Safriet argued that it would make more sense for the judge to decide whether the city needs the county’s permission for the project, as designed, before the administrative hearing begins. If the county refuses to give its approval, Safriet continued, “the city can go back to the [USACE] with the drawing board …” Furthermore, Safriet pointed out, if the city and USACE found an alternative to dredging Big Pass, the legal challenges might all be dropped.

Kent Safriet. Image from the Hopping Green & Sams website

“The city has made it clear,” Safriet stressed: “They are not going to the county. We’ve asked them to go to the county. they won’t.” He added that it could take nine months for a final decision to result from the administrative challenges. The city’s position, Safriet said, is “just a delay tactic [and a means to] rack up expenses [for the opponents of the dredging of Big Pass].”

Herin maintained that the SKA should follow the guidelines of state law and challenge the permit through the administrative process first.
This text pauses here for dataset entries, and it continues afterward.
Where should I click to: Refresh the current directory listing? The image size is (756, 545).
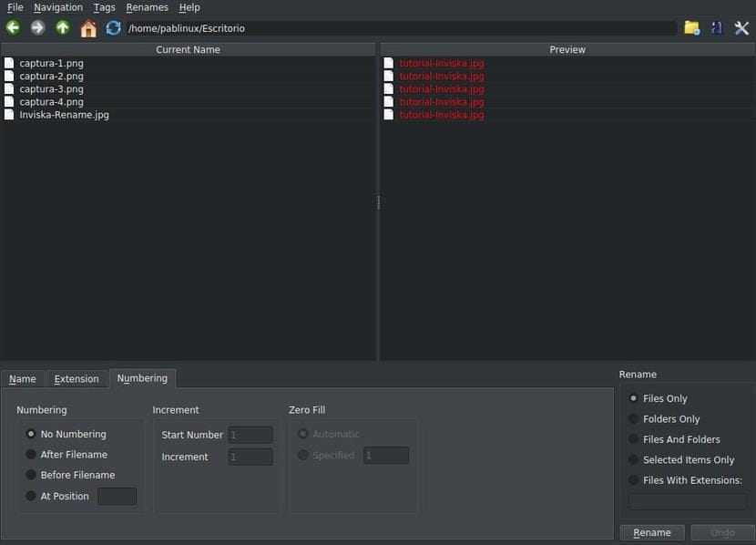click(x=113, y=27)
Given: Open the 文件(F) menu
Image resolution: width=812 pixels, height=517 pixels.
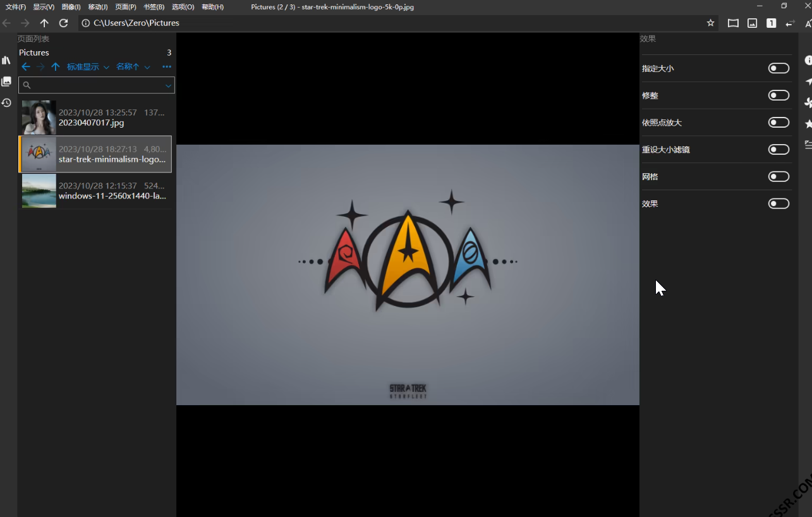Looking at the screenshot, I should pyautogui.click(x=16, y=7).
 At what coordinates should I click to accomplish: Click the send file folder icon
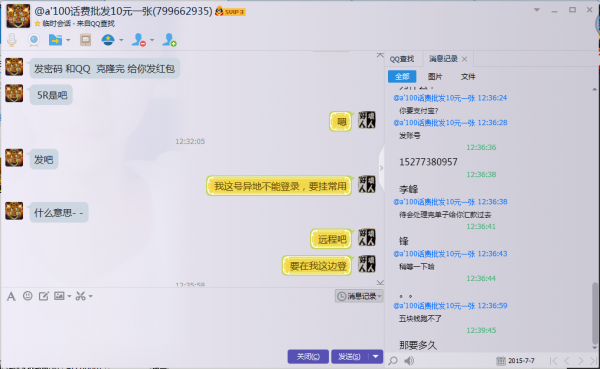coord(55,40)
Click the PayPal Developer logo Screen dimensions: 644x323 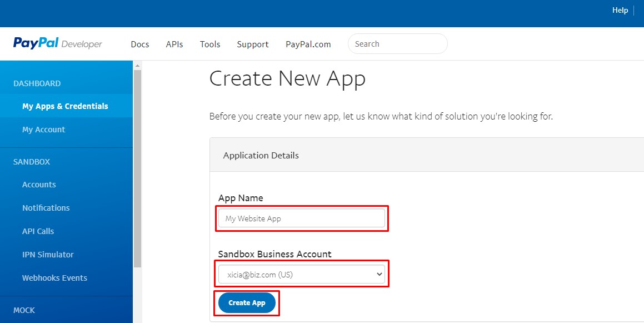(58, 44)
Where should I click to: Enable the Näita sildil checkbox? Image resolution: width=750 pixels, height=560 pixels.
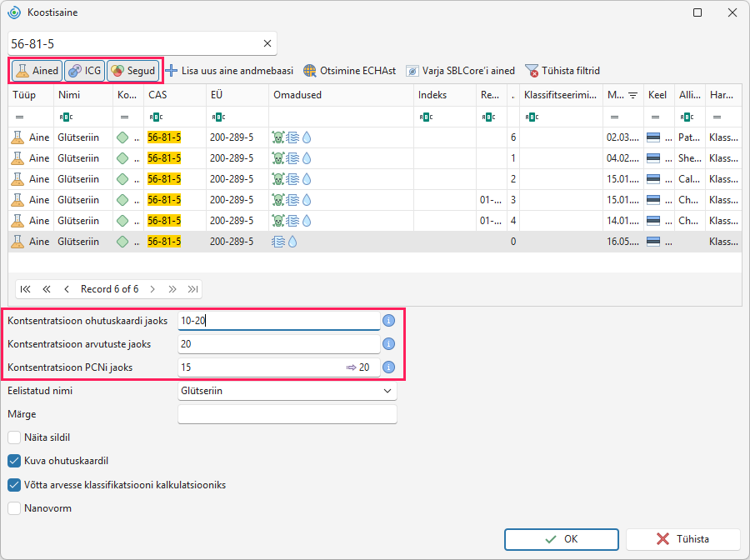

“This is state land, this is state sand, state waters, and without that Joint Coastal Permit, this project can’t move forward,” Herin told Arend. Therefore, the court should cede jurisdiction to the Division of Administrative Hearings, he added.

The co-applicant issue

Immediately after the hearing, The Sarasota News Leader asked Herin how quickly the city intended to act in withdrawing as co-applicant for the Lido project. “I would say within the next day or two,” he responded.

During the telephone interview with the News Leader on April 27 — the deadline for the publication’s issue this week — Herin said, “The city’s still discussing whether or not it’s going to [withdraw].” Those talks have been taking place with representatives of FDEP and the USACE, he added.

In response to News Leader questions about Herin’s statements in court regarding that potential action, Susan J. Jackson, a spokeswoman for the USACE at its Jacksonville District Office, wrote in an April 26 email, “We don’t want to speculate on what may happen with the city.” She added, “Our team is looking into it, but it seems that we have more questions than answers at the moment.”

When the News Leader asked City Attorney Robert Fournier about the city’s possible withdrawal as co-applicant for the Joint Coastal Permit, he replied in an April 24 email: “[T]he decision [to consider that] was made in a call between Mr. Herin, the City Engineer and I in March after prior consultation with the attorneys for the Army Corps.”

The city engineer is Alexandrea DavisShaw, who has worked with USACE staff in Jacksonville on the $19-million proposed Lido project. Then-USACE Project Manager Milan Mora reported that the federal government would pay for about 62% of the cost of the renourishment initiative when he unveiled the plan during a county advisory council meeting in September 2013. The remaining funds would be split between an FDEP grant and county Tourist Development Tax revenue allocated to the City of Sarasota for beach renourishment, based on the current city budget.

During the April 27 telephone interview, Herin explained, “Ninety-nine percent of the time [the USACE does not] have a co-applicant” for a project it undertakes. If the city withdrew as co-applicant in this situation, he pointed out, it still would serve as the local sponsor of the initiative.

An engineering drawing in the USACE application shows details about the proposed groin design on Lido Key that is part of the proposed project. Image courtesy State of Florida

The reason city leaders chose to file as a co-applicant, Herin continued, was to “provide additional flexibility.” He pointed out that if for some reason the USACE were unable to obtain the funding from Congress for the initiative, then, by being a co-applicant, the city would have the flexibility to go forward with the work on its own.

Yet, Herin stressed, “The city’s expectation is the project will receive federal funding and will be performed by the [USACE].”

Jackson of the USACE told the News Leader earlier this spring that the project team members do not anticipate learning until mid-May whether funding for the Lido project will be included in the 2018 federal budget.